Records for the exercise:
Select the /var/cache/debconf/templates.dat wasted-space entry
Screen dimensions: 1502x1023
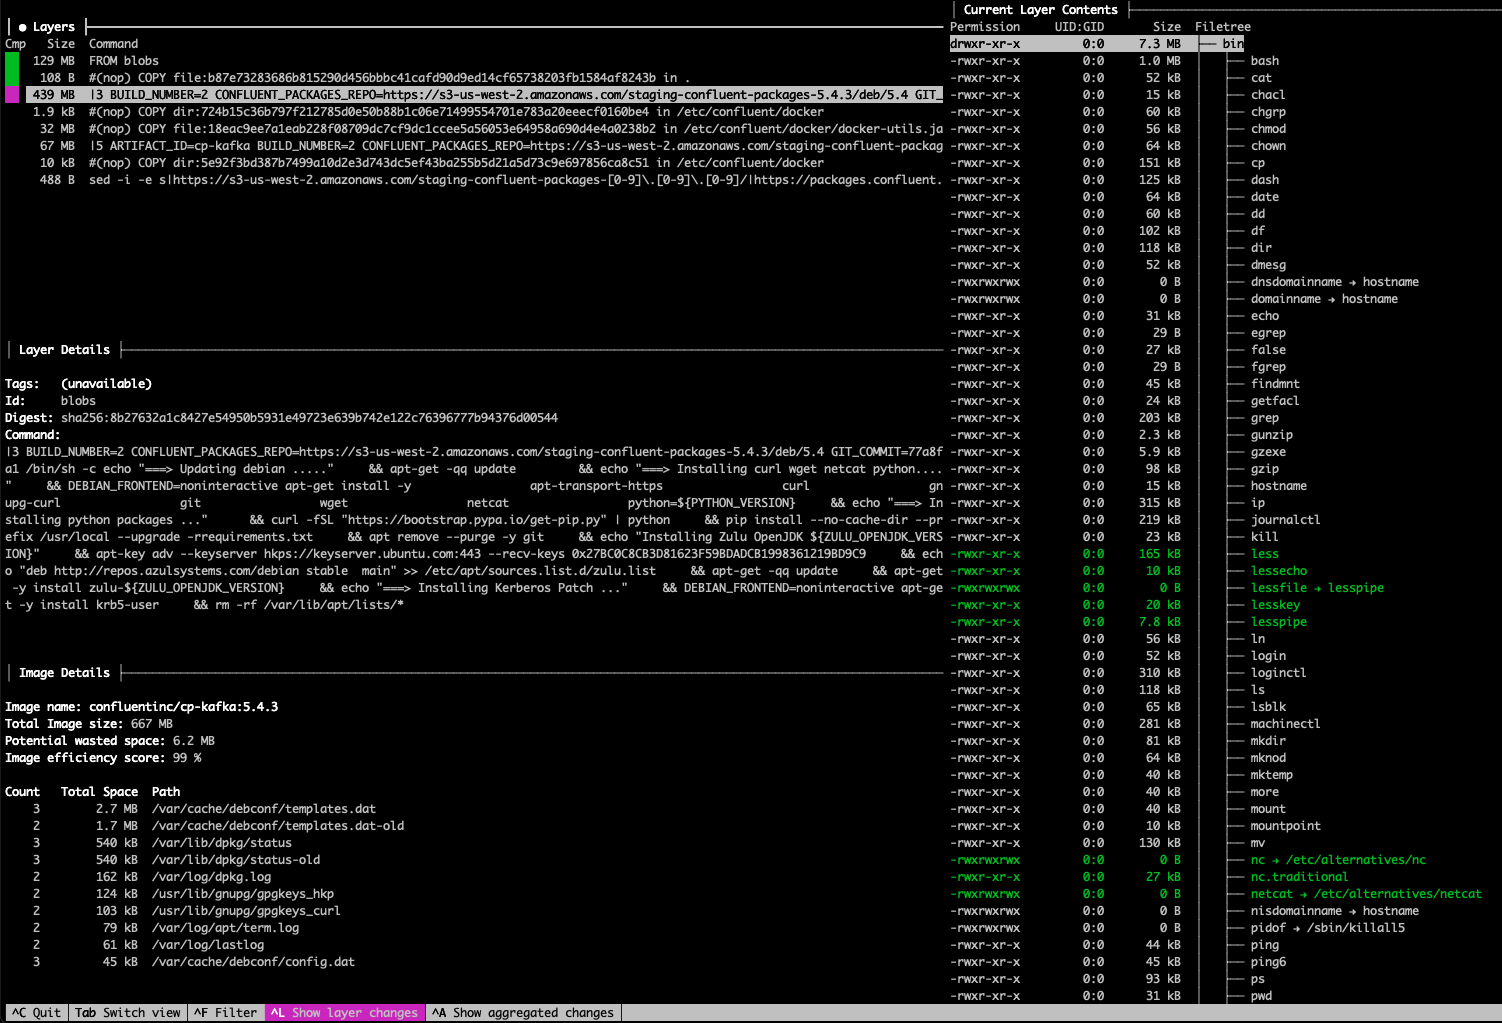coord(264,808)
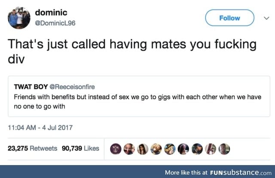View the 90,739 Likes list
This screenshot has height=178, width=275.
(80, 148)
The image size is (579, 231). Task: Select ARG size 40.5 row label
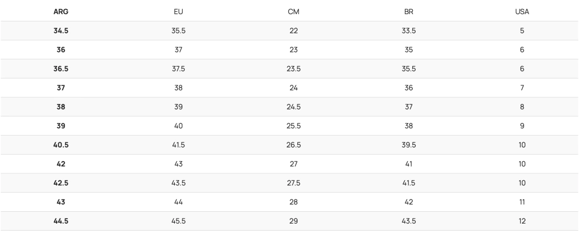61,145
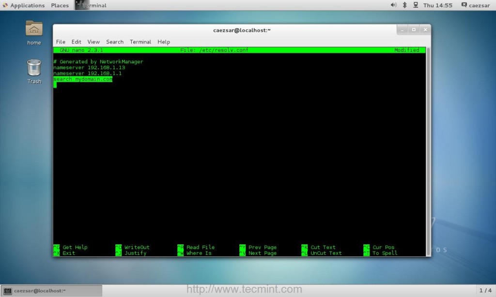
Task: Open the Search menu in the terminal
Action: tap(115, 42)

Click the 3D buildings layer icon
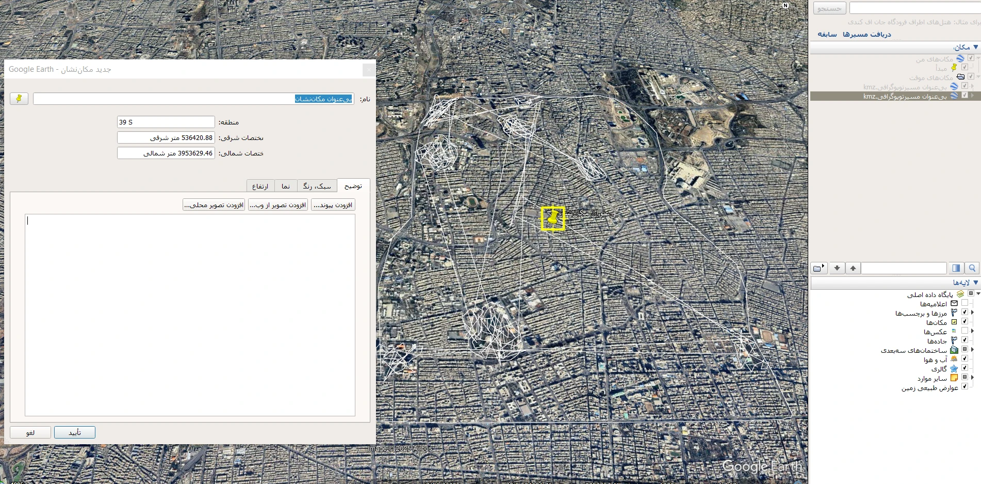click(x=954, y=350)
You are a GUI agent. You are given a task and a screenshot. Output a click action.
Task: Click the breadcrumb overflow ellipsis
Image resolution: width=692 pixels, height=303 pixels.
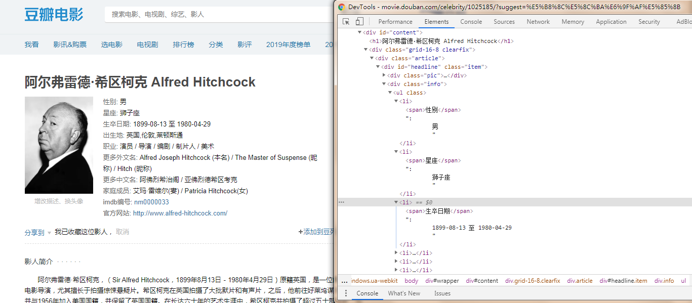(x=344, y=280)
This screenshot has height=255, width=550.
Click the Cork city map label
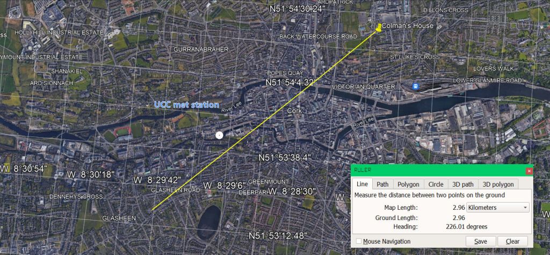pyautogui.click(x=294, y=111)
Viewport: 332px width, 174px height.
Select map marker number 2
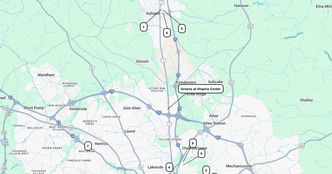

What needs to be done: Starting at the first line of the material above and ending with the line that contains "Task: Click the breadcrumb overflow ellipsis", reproduce every line exactly, and leave out the pictures.

Completed exercise:
Select the /var/cache/debconf/templates.dat wasted-space entry
Screen dimensions: 1502x1023
coord(264,808)
View the 90,739 Likes list
This screenshot has height=178, width=275.
(80, 148)
The image size is (579, 231). Task: Select ARG size 40.5 row label
61,145
Task: Open the Search menu in the terminal
Action: tap(115, 42)

Click the 3D buildings layer icon
click(x=954, y=350)
You are a GUI agent. You are given a task and a screenshot. Output a click action.
Task: Click the breadcrumb overflow ellipsis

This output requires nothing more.